CoreLogic’s latest dwelling value results show that dwelling values are now falling across each of the major capital city housing markets:
The broad-based decline in dwelling values is also reflected in CoreLogic’s interactive Mapping the Market tool, which shows that values fell across 79.5% of Australia’s 3,027 house and unit sub-markets in the September quarter, up from 41.9% of markets over the June quarter.
Commenting on the results, CoreLogic Economist Kaytlin Ezzy explained that the Reserve Bank’s aggressive interest rate hikes are biting hard:
“This analysis shows the effect of the three 50 basis point rate hikes through the September quarter, plus the lagged impact of the first two hikes (totalling 75 basis points) in May and June, so it’s not surprising to see significantly more markets recording a decline in value”…

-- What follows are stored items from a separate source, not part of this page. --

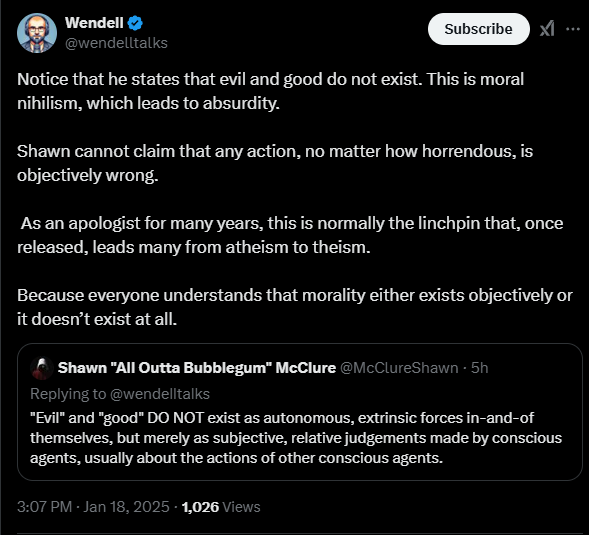Open Wendell's profile avatar picture
The height and width of the screenshot is (535, 589).
[37, 33]
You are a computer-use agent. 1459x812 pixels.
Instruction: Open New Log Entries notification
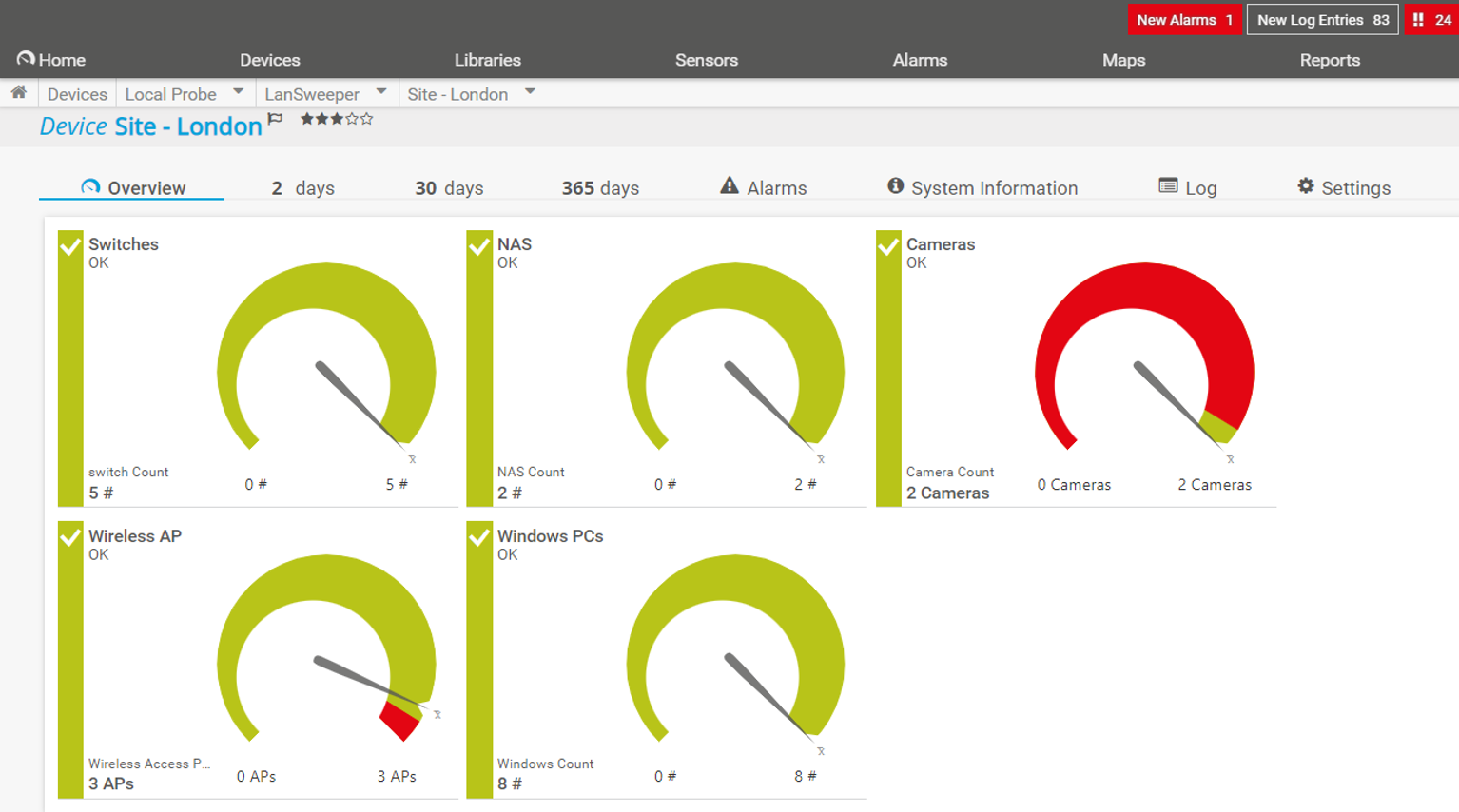1322,20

Ezzy also noted that Adelaide and Perth values are holding up better, which is reflected in the above daily dwelling values index:
“Across the capital’s house markets, Sydney, Melbourne, Canberra and Hobart each saw 100% of analysed suburbs experience a decline in values over Q3, with Hobart the only city also recording a quarterly decline in all unit markets analysed”.
“Darwin, Perth and Adelaide had the lowest portions of house and unit markets experiencing quarterly declines, which is a reflection of those cities reaching their peak a little later in the cycle than the larger capitals.
“Unsurprisingly, Sydney and Melbourne also have the highest share of house and unit markets recording an annual decline in values.”
It is important to remember that it typically takes two-to-three months for the Reserve Bank’s rate hikes to be passed onto borrowers.
The Reserve Bank’s latest monetary policy statement also mentioned that “the Board expects to increase interest rates further over the period ahead”, suggesting a few more 0.25% rate hikes will arrive over coming months.
Based on these facts, Australian house prices will continue to fall for the foreseeable future.